First I would like to think everyone who was able to attend the presentation last week. It was great being able to share some healthy holiday tips with you and also answer your questions. I really hope to see you all soon again.

The holidays can be tricky to navigate successfully. Remember a lot of the foods that we use to celebrate this season are naturally great options. Green beans, cranberries, turkey, pumpkin, squash, etc. We make these great foods unhealthier this time of year by adding a lot of salt, sugar and creamed sauces. Although they are delicious and we have an emotional attachment to family recipes use this year to start your own tradition.
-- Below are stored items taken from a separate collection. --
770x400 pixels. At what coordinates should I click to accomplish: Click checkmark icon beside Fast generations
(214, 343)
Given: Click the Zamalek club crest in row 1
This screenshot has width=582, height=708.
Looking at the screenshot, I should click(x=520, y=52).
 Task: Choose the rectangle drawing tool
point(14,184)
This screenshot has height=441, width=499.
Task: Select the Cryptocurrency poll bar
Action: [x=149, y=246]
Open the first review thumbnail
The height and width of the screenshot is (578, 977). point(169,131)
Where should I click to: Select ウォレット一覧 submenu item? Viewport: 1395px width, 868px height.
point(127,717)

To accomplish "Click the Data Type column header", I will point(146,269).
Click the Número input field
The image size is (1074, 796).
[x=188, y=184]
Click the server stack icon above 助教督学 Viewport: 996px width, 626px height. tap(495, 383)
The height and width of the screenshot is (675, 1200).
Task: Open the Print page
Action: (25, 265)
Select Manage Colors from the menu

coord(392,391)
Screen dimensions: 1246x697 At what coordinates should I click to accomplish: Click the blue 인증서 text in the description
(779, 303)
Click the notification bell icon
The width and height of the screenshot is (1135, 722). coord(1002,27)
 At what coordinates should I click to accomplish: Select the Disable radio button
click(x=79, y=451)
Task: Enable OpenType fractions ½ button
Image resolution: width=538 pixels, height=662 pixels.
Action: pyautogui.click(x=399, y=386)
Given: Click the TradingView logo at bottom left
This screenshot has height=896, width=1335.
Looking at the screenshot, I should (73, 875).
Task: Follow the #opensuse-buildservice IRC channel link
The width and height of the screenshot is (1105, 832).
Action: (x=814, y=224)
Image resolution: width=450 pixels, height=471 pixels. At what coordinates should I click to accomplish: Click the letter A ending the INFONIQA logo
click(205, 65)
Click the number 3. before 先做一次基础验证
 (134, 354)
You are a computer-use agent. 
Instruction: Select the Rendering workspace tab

Instead of the traditional green bean casserole try sautéed green beans and mushrooms with garlic, olive oil and other desired spices. Sweet potatoes great baked and roasted, topped with cinnamon, nutmeg or pumpkin pie spice and some grass fed butter. Have a sweet tooth? Try avocado chocolate pudding.

1avocado –mashed

2 teaspoons of raw honey

2 tablespoons of dark chocolate cocoa powder

Mash and mix until smooth. If you like you can add cinnamon, instant coffee grounds (allow to dissolve) or any of other of your favorite flavors. You can also adjust the amount of cocoa to more or less depending on your preference.

Don’t feel the need to change everything but make small changes that will add up. Just cutting from a large to a medium latte will decrease your holiday calories by 100cal. That is 500 cal a week! It adds up fast! Stick to the calorie budget and decide what treats are worth it and what you can pass on to save room for something more desirable later on. Keep healthy snacks readily available for those busy days of work, kids and holiday shopping. Keep a Quest bar, protein shake, fruit and nut mix or jerky in your purse or car so that you can avoid stopping at the closest fast food joint.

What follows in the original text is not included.